Last Maharana of Wankaner from 1954–1971

Captain Maharana Raj Shri Pratapsinhji Sahib (12 April 1907 – 4 June 2007) was last official Maharana Raj Sahib of Wankaner belonging to Jhala dynasty from 28 June 1954 till 28 December 1971, when India abolished official symbols of princely India, including titles, privileges, and remuneration, privy purses. He was son of Captain Maharana Raj Shri Sir Amarsinhji Banesinhji Sahib, the Maharana Raj Sahib of Wankaner.

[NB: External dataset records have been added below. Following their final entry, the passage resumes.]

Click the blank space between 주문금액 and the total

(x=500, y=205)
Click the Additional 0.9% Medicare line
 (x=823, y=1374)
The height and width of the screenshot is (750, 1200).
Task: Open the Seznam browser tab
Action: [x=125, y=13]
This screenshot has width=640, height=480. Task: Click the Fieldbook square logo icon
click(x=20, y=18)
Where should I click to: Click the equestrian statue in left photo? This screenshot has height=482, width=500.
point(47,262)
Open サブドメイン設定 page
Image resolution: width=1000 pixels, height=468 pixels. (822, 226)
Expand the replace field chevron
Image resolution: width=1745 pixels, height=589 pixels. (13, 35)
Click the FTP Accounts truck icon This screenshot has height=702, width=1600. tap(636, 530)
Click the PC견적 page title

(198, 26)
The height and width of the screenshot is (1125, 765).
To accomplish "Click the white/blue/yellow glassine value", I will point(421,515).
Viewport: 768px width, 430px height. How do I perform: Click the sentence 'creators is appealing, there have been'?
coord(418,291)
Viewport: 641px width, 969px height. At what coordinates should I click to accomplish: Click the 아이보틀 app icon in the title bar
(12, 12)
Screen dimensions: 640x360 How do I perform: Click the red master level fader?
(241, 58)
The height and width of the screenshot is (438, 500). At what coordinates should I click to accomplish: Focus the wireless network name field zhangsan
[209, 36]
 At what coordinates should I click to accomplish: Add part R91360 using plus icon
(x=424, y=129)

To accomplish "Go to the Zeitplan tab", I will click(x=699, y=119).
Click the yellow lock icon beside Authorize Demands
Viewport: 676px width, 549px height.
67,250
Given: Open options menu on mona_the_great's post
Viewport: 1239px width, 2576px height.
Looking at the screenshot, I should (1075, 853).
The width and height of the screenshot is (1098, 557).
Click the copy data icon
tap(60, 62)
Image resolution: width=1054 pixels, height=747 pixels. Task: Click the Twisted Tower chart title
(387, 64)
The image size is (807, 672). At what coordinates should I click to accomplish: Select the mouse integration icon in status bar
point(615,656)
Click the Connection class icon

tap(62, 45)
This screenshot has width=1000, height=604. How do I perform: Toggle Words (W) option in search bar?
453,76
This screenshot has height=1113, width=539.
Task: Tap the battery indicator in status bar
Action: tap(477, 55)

He was educated at Rajkumar College, Rajkot and later moved to England for further studies and studied at Cheltenham College, Gloucestershire and Cambridge University. Upon his return he joined Officer-in-charge of the Revenue Department of Wankaner State - 1929–1931, and the Treasury Office 1931–1932. He took over the title of Maharana Raj Sahib of Wankaner upon the death of his father, 28 June 1954 and held the title till was abolished by Government of India on 28 December 1971.

He was founder member of Cricket Club of India and a member of Bombay Natural History Society. He served as Chairman of governing body of Rajkumar College, Rajkot. He received the Silver Jubilee Medal (1935) and the Coronation Medal (1937), and the Sri Saktimat Makhapraphulla Order of Jhalavad 1st class.

He was director of Amrasinhji Mills of Wankaner. He converted his Ranjit Vilas Palace at Wankaner into a luxury hotel. He sold his Wankaner House at Mumbai, a decision which he later regretted.

He is father of Digvijaysinh Jhala and MK Ranjitsinh Jhala.
He died in 2007 at age of 100.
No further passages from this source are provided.